I sent the above picture to my ex over a year ago. I thought if I wrote it in the sand with a stick it would prove just how much I missed him (always with the dramatics). Pretty sure he ignored it. Right now I want to send this pic to my pre-recovery old fun self. I too should ignore it.
When I look at old partying pics (I know I shouldn’t) it makes me really fucking miss my old life. The late nights that didn’t end, blasting my favorite tunes after getting home from a show. Dance parties ’til the sun came up, attempting then face planting drunk crows pose always got good laugh from whoever stayed up and partied with me. One friend use to tell me “nothing good happens after midnight”, in my case everything happened after midnight.

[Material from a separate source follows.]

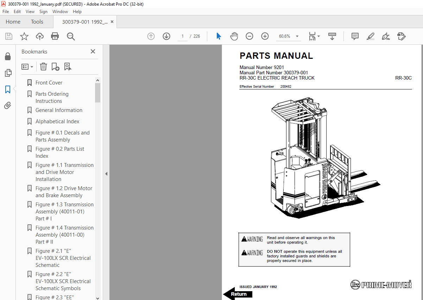Viewport: 423px width, 300px height.
Task: Select the Hand tool
Action: click(x=234, y=36)
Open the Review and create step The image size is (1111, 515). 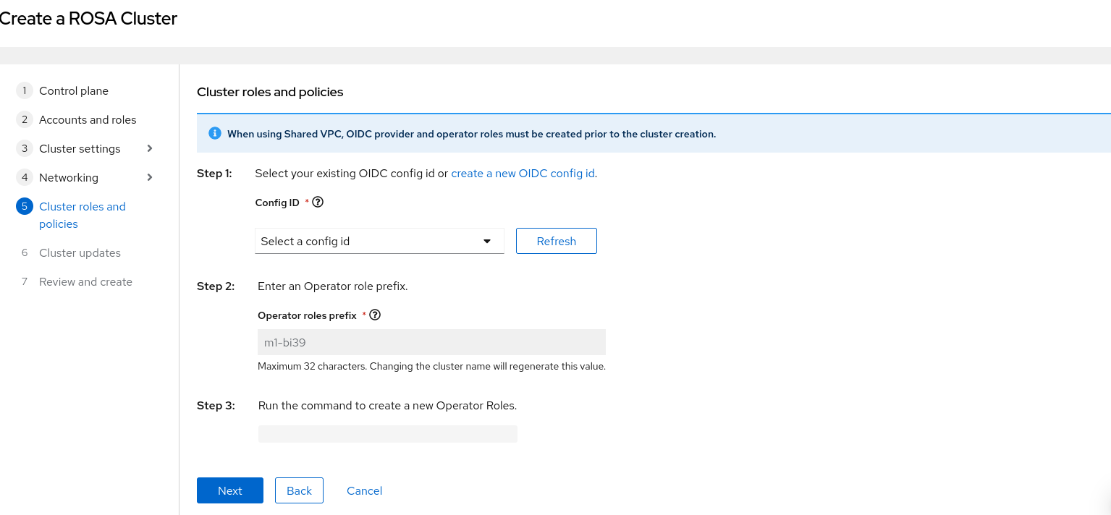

Waking up these days sure isn’t as exciting. I no longer live a life full of unexplained bruises, mysterious pizza spatulas in my purse and no more black eyes. Not the day old mascara kind, the broken nose from being punched kind. No more waking up with my neighbors work boots on (I knew him all of 3 weeks)….he was not a part of the evening, just his boots that I stole. No more random limo rides with Jamaicans smoking blunts and ending up at hotel parties. No more missing keys/wallet/phone and no longer trying to piece together 5 hours of an evening that completely vanished in a blackout. Umm, yeah I know. I am even asking myself what the fuck is wrong with me. First for missing it and second for actually admitting I miss it sometimes. Not all of the time, but enough of the time. Fucking twisted. It’s like a toxic ex who I just can’t let go of.
I can hear Jim Morrison singing it now… ‘when the music’s over turn out the lights’ …my song and dance are over and the lights are definitely off (womp womp).